- _Exercise instructions_:
Please repeat the data word for word, starting with the line that contains "Given: Select 素材库 in the left sidebar" and going on through the line that contains "Looking at the". Leave the pictures out of your answer.

- _Records provided_:
⟨

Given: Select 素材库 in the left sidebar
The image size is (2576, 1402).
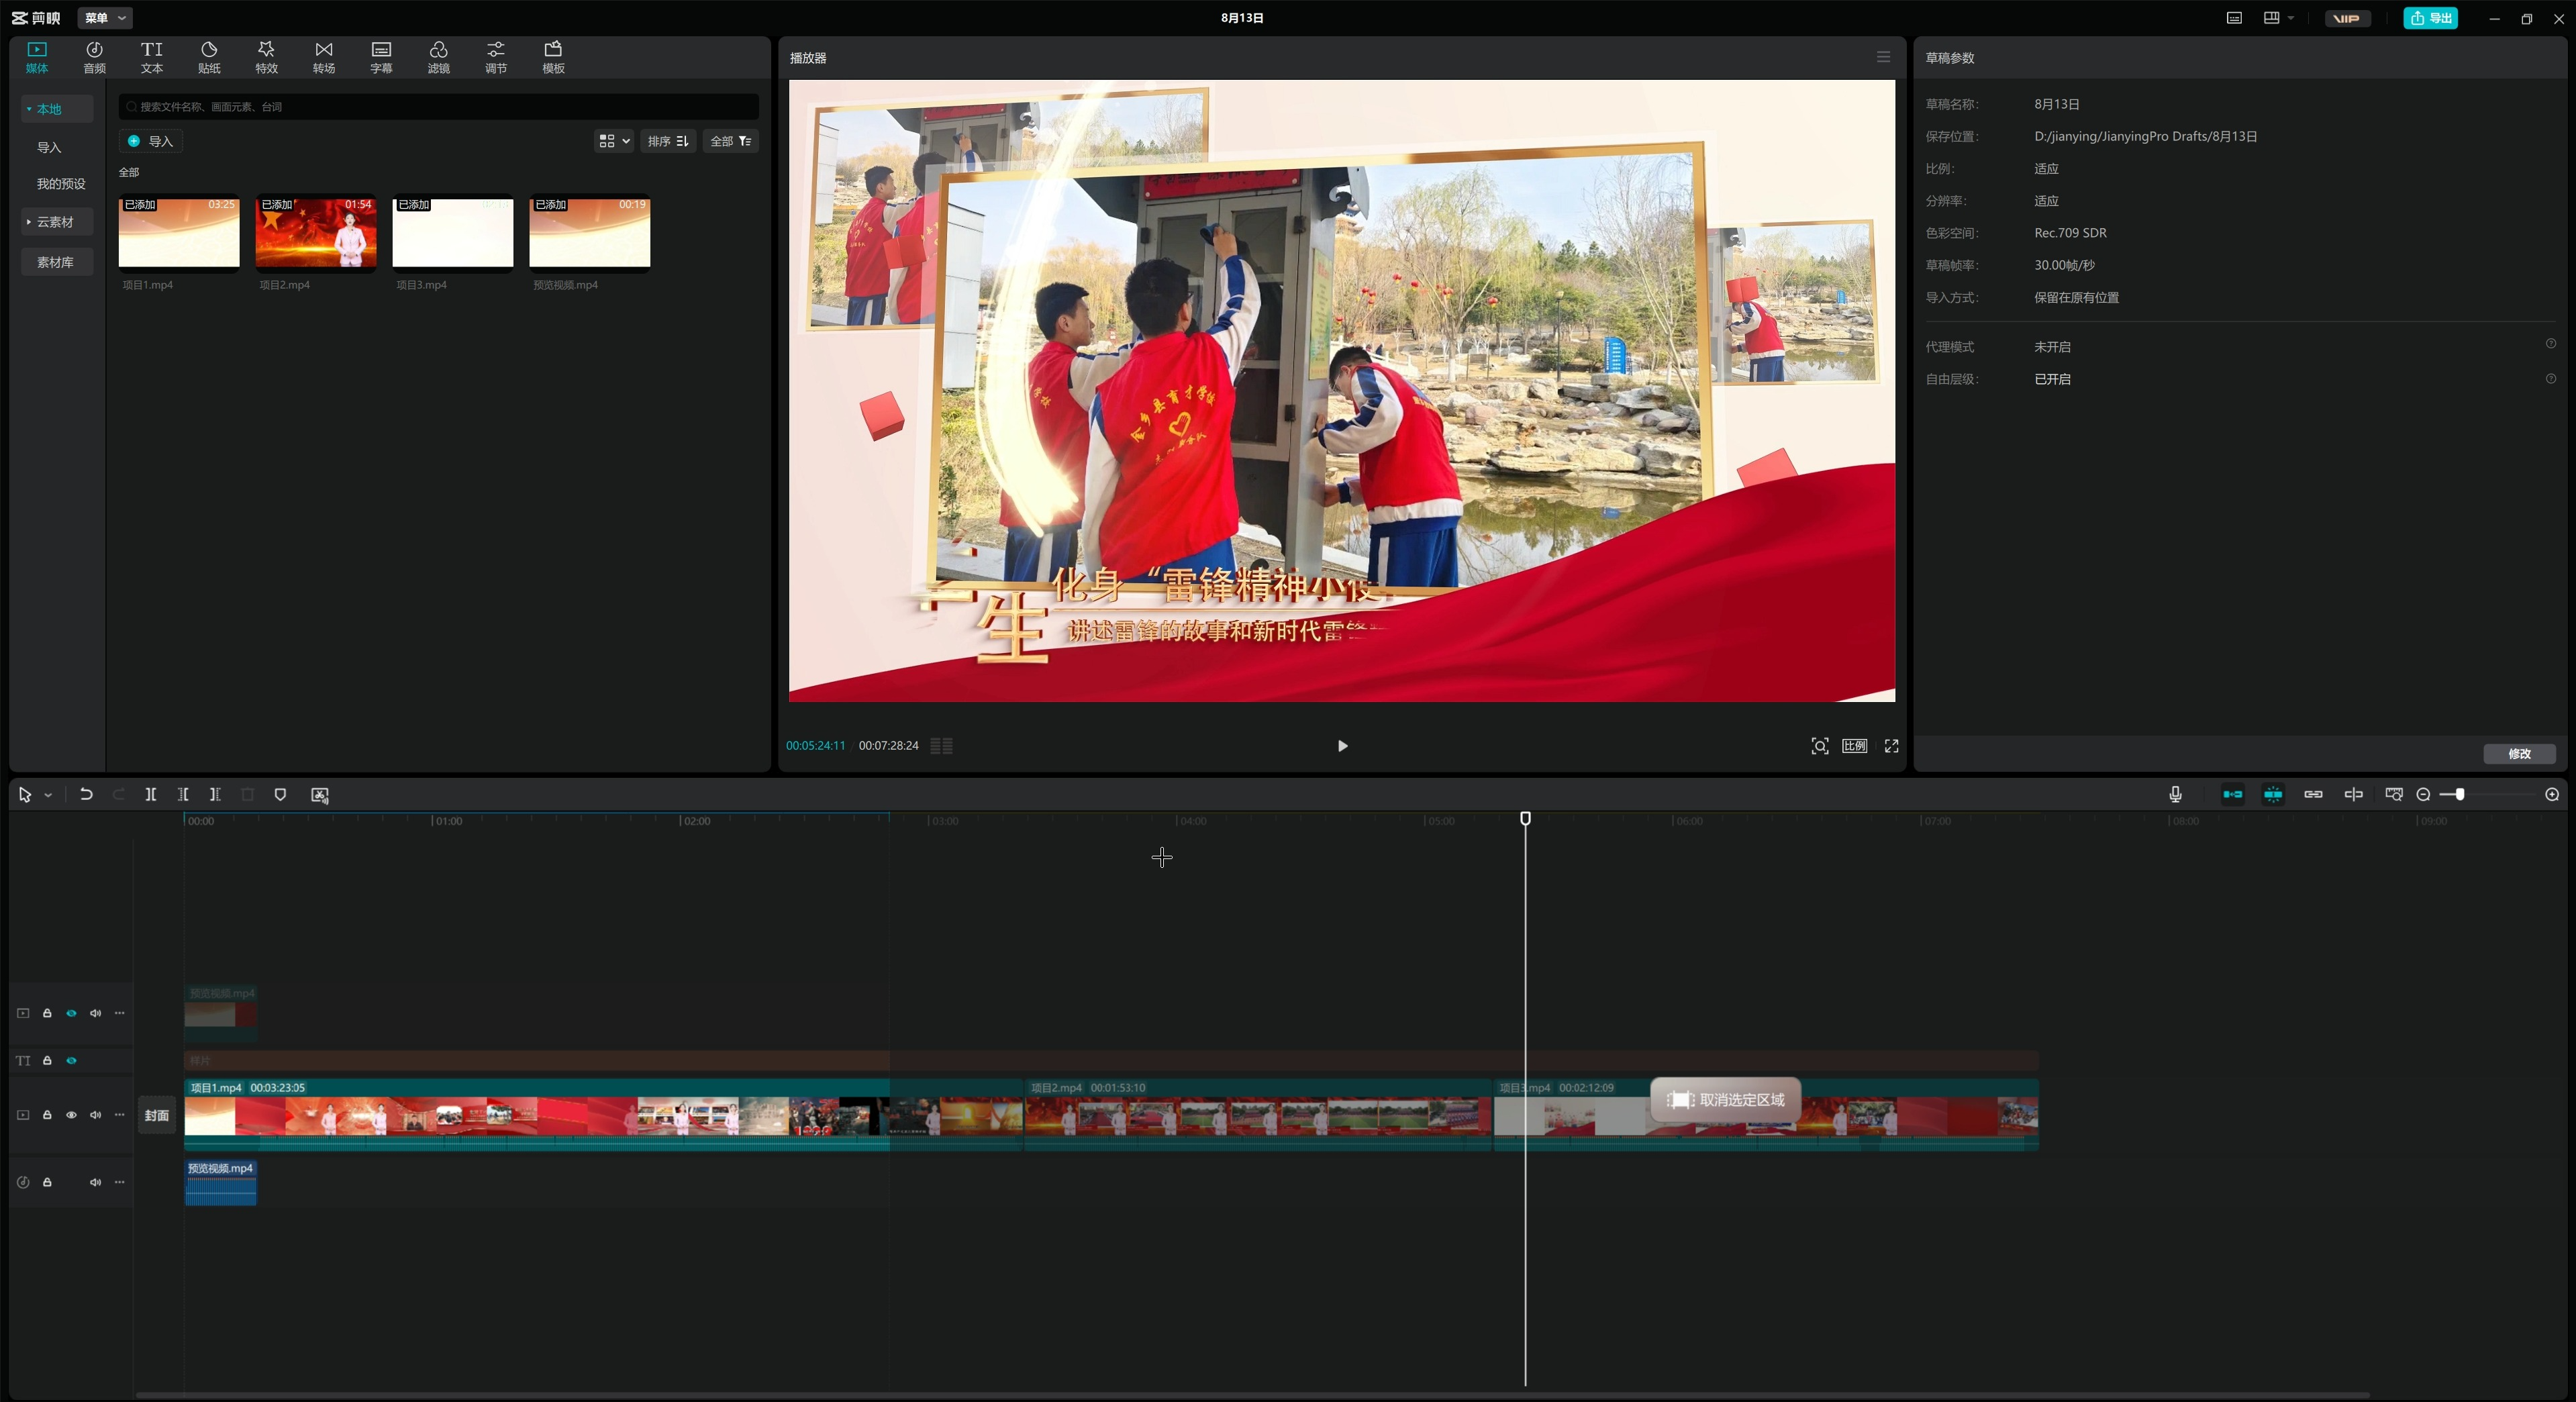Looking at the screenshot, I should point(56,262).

⟩
⟨

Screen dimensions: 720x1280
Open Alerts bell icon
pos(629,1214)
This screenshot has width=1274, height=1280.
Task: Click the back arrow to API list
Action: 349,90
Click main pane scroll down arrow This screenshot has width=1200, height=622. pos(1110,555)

⟩

- _Solution to the problem_:
Given: Select 素材库 in the left sidebar
The image size is (2576, 1402).
Looking at the screenshot, I should point(56,262).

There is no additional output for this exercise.